#### Aim:
Can you transcribe, word for word, everything in the essay on Hamlet's madness from "Hamlet: At first, I really" down to "death of Polonius?"?

#### Passage provided:
Psychiatric Analysis of Hamlet Literature Analysis Essay
Dr: Tell me about your problem. From what I got from your late father’s staff, your mental disposition is questionable. However, I could honestly not tell by looking at you.
Hamlet: I cannot tell where my sanity lies. When I set out to avenge my father, I decided to feign madness and told Horatio to do the same. However, after some months, I was no longer sure if I was actually feigning. I also cannot tell whether I am mad. However, I will rely on you to tell me the truth about my mental state.
Dr: At what point did you feel that this “madness” was taking control of you?
Hamlet: At first, I really could not tell how far I could go, which in a way is indicative of how mad I might have been, but when I was unable to kill Claudius while he was praying, it made me doubt myself for a moment.
Dr: You mean you thought it was crazy not to kill him?
Hamlet: At first, I only wanted to kill him regardless of whether he would go to heaven or hell. Failing to go through it made me realize that my passion for blood was beyond my understanding.
Dr: How did that make you feel?
Hamlet: I felt I was failing myself, and the next time I got a chance to kill him, I failed again.
Dr: Did you feel any remorse for the death of Polonius?
Hamlet: I must admit that I was quite surprised by my own reaction. Although I had not planned to kill him, his death did not really bother me. This is surprising because before I got on the path to avenge my father, I would have felt very disturbed by the idea of killing anyone even if it were accidental.
Dr: What about the young woman you were courting? What made you treat her as you did?
Hamlet: The truth is that I really loved her. At no point did I wish my actions to cause her pain. However, I was also aware that I could not reasonably expect to prove myself mad if I kept treating her in an ordinary way. My cruelty towards her was meant to be temporary, and every mean word I said to her hurt me probably as much as it hurt her. Her death caused by my behavior was my biggest regret. If I had known she would end up killing herself, then I could probably have thought to be more considerate.
Dr: I was also told that your two friends who accompanied you to England died because of your actions.
Hamlet: That is true, but I think that they deserved death because they had betrayed me to Claudius. In addition, they were on a mission to have me executed once we arrived in England.
Dr: Do you genuinely believe that acting mad actually made you become mad?
Hamlet: That is a difficult question, doctor. Throughout the charade, I was acutely conscious of what I was doing and what a normal person would have done under such circumstances. In addition, I constantly reflected on my actions, something I am not sure a mad person would do. However, I cannot say that despite my awareness, I always did exactly what I would have done as a fake madman. To some extent, I was blinded by my grief for revenge, and I can only assume that I was only sane half the time.
Hamlet’s Madness Is an Open Argument
Taking into account the actual events in the play, as well as the reconstructed ones as described above, this paper seeks to make a case based on Hamlet’s madness or lack of whereof. This question, however, does not require a straightforward answer. A close reading of the text and relevant critique bring out a considerable doubt about the matter since Hamlet’s situation in the play was extremely convoluted.

#### Entries:

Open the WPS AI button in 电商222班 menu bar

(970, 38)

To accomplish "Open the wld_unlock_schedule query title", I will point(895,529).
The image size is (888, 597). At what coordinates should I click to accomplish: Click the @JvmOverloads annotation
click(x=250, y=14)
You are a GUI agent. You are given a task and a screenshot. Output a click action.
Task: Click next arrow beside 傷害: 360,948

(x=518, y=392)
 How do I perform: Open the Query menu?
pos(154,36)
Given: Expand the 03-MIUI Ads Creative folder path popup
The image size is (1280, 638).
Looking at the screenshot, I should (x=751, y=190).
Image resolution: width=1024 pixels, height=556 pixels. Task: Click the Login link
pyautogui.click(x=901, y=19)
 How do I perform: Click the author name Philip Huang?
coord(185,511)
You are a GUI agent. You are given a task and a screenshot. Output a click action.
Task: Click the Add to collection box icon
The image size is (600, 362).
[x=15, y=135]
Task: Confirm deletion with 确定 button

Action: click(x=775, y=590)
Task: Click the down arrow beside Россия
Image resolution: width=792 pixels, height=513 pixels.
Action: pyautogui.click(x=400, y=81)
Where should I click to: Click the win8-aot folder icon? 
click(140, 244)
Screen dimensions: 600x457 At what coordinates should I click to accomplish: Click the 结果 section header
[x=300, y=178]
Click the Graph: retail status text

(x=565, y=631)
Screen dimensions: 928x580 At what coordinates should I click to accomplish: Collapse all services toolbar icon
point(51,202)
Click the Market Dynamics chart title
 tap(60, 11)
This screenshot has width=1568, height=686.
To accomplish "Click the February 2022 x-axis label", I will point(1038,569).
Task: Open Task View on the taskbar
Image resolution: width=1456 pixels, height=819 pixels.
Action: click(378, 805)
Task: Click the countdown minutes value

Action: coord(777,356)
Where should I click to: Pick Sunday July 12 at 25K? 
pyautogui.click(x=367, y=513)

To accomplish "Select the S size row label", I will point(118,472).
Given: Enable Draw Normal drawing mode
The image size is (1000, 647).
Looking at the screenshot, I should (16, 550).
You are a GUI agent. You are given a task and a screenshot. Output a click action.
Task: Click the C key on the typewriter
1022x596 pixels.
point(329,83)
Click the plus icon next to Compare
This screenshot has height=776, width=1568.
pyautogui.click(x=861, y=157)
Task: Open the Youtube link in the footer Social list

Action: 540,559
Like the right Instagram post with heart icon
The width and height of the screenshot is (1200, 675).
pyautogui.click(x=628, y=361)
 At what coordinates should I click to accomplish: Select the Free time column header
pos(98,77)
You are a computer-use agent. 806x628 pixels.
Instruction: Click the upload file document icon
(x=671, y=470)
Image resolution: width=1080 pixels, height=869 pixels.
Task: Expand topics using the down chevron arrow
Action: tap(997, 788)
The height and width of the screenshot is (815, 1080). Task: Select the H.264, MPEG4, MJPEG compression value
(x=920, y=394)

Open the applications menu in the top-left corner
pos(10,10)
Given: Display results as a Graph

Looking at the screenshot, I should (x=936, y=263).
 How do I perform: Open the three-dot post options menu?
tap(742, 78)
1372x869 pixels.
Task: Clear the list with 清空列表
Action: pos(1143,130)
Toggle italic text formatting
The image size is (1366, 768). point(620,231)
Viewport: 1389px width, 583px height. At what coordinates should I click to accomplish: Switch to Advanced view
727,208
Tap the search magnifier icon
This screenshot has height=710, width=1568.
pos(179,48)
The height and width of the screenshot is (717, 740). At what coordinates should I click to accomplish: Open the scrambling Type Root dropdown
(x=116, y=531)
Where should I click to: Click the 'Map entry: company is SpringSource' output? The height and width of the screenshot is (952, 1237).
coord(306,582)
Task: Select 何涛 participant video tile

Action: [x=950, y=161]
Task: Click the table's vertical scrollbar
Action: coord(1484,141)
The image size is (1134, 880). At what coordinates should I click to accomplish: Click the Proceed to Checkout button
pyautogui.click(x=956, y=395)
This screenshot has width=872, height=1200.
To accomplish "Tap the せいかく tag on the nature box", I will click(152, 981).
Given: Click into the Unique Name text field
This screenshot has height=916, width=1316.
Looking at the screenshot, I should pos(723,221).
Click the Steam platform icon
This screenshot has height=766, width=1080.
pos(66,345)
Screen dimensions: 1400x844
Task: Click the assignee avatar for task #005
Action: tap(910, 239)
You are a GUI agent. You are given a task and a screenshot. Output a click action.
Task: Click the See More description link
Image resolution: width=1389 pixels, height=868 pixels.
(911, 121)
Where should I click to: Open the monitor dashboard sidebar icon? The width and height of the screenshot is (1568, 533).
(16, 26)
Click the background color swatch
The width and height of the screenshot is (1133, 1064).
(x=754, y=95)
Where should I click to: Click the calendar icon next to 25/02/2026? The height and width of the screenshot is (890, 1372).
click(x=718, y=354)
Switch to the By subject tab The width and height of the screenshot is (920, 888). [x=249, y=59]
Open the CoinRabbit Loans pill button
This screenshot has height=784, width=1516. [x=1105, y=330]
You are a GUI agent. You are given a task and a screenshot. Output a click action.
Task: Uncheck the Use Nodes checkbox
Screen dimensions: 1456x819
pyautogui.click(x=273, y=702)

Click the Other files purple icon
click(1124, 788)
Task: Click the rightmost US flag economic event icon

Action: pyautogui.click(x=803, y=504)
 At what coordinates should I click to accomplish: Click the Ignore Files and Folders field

#### Problem solution:
Hamlet: At first, I really could not tell how far I could go, which in a way is indicative of how mad I might have been, but when I was unable to kill Claudius while he was praying, it made me doubt myself for a moment.
Dr: You mean you thought it was crazy not to kill him?
Hamlet: At first, I only wanted to kill him regardless of whether he would go to heaven or hell. Failing to go through it made me realize that my passion for blood was beyond my understanding.
Dr: How did that make you feel?
Hamlet: I felt I was failing myself, and the next time I got a chance to kill him, I failed again.
Dr: Did you feel any remorse for the death of Polonius?